=== Article ===

Land Trust Advantages

Click here for a radio interview with Mark Robinson about the tax advantages associated with protecting land through local land trusts.

 Land Trust Advantages

Land trusts are local, state, or regional nonprofit organizations directly
involved in protecting land for its natural, recreational, scenic,
historical, or productive value. Most land trusts are private, nonprofit
corporations. Land trusts are not “trusts” in the legal sense, and may also
be called “conservancies,” “foundations,” or any number of other names
descriptive of their purpose.

Land trusts are distinguished by their first-hand involvement in land
transactions or management. This involvement can take many forms. Some
land trusts purchase or accept donations of land or of conservation
easements (permanent, binding agreements that restrict the uses of a piece
of land to protect its conservation resources). Some manage land owned by
others or advise landowners on how to preserve their land. Some land trusts
help negotiate conservation transactions in which they play no other role.
Land trusts often work cooperatively with government agencies by acquiring
or managing land, researching open space needs and priorities, and assisting
in the development of open space plans. They also may work with other
nonprofit organizations and sometimes with developers. A land trust may do
one, several, or all of these things.

Some land trusts are organized to protect a single piece of property, but
the more active trusts have a larger land protection agenda. They may focus
their efforts in a community, in a region, on a particular type of resource,
or on a protection project. Some operate statewide and work cooperatively
with local land trusts in addition to conducting their own land conservation
projects. Resources protected by land trusts include forests, prairie
grasslands, islands, urban gardens, river corridors, farmland, watersheds,
parklands, marshes, ranchland, scenic vistas, cultural landscapes, Civil War
battlefields, and hiking trails.

===

Exercise aim:
Can you write out the land trust advantages text above word for word, in full?

=== Supplied information ===

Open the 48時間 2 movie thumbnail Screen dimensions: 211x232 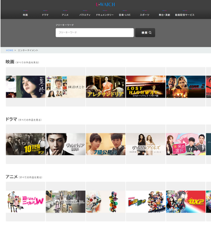tap(186, 87)
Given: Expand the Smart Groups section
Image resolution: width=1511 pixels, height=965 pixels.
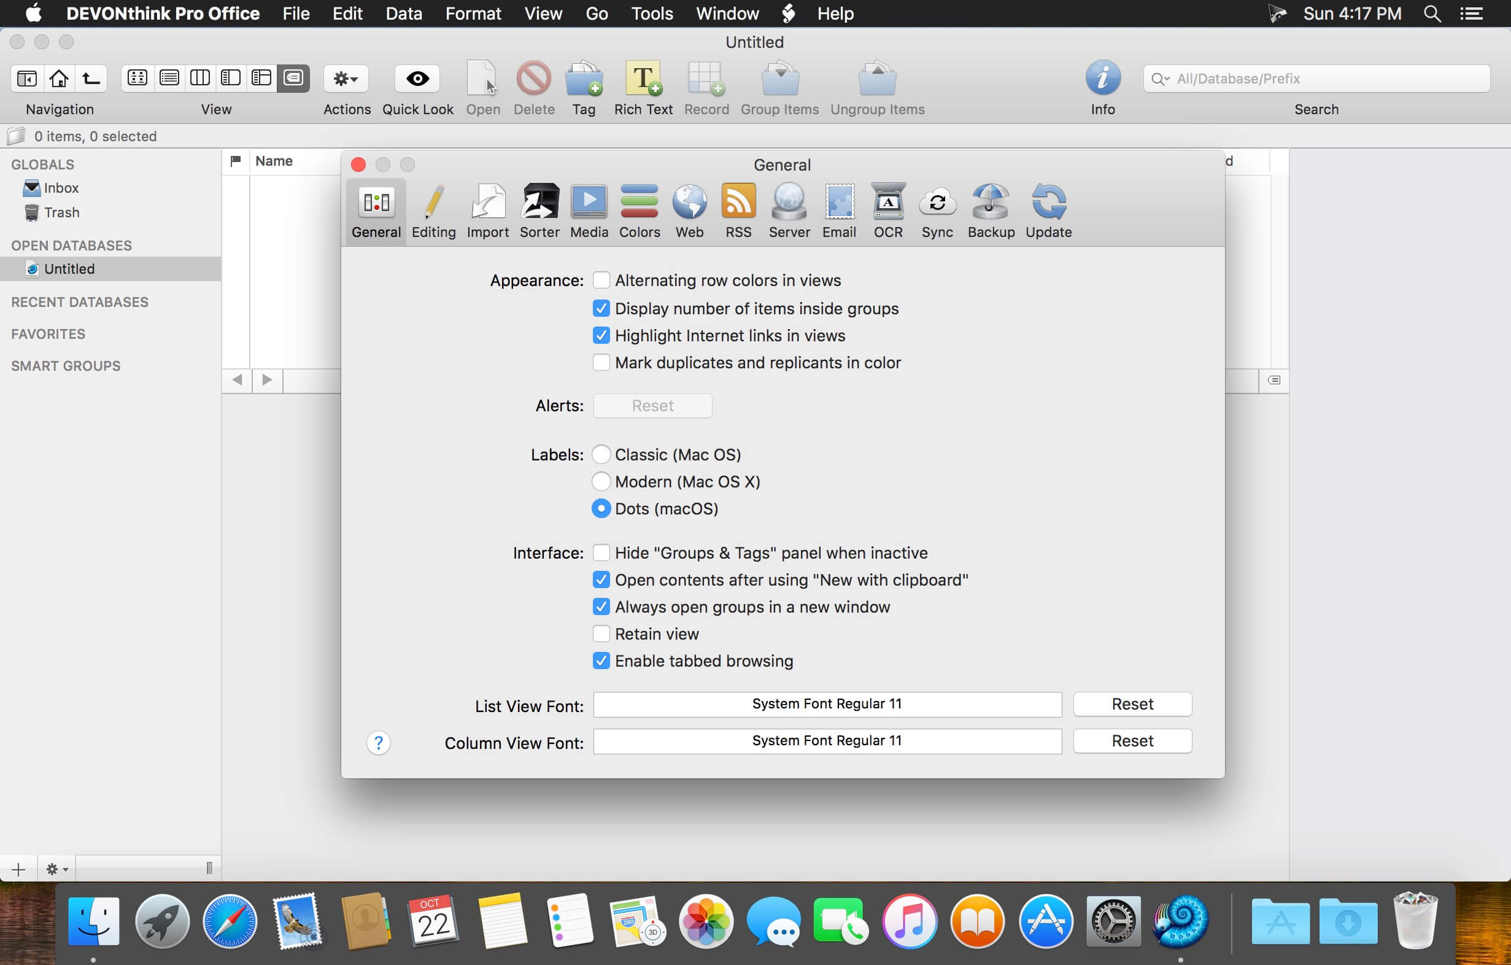Looking at the screenshot, I should coord(65,365).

===

Written solution:
Land Trust Advantages

Click here for a radio interview with Mark Robinson about the tax advantages associated with protecting land through local land trusts.

 Land Trust Advantages

Land trusts are local, state, or regional nonprofit organizations directly
involved in protecting land for its natural, recreational, scenic,
historical, or productive value. Most land trusts are private, nonprofit
corporations. Land trusts are not “trusts” in the legal sense, and may also
be called “conservancies,” “foundations,” or any number of other names
descriptive of their purpose.

Land trusts are distinguished by their first-hand involvement in land
transactions or management. This involvement can take many forms. Some
land trusts purchase or accept donations of land or of conservation
easements (permanent, binding agreements that restrict the uses of a piece
of land to protect its conservation resources). Some manage land owned by
others or advise landowners on how to preserve their land. Some land trusts
help negotiate conservation transactions in which they play no other role.
Land trusts often work cooperatively with government agencies by acquiring
or managing land, researching open space needs and priorities, and assisting
in the development of open space plans. They also may work with other
nonprofit organizations and sometimes with developers. A land trust may do
one, several, or all of these things.

Some land trusts are organized to protect a single piece of property, but
the more active trusts have a larger land protection agenda. They may focus
their efforts in a community, in a region, on a particular type of resource,
or on a protection project. Some operate statewide and work cooperatively
with local land trusts in addition to conducting their own land conservation
projects. Resources protected by land trusts include forests, prairie
grasslands, islands, urban gardens, river corridors, farmland, watersheds,
parklands, marshes, ranchland, scenic vistas, cultural landscapes, Civil War
battlefields, and hiking trails.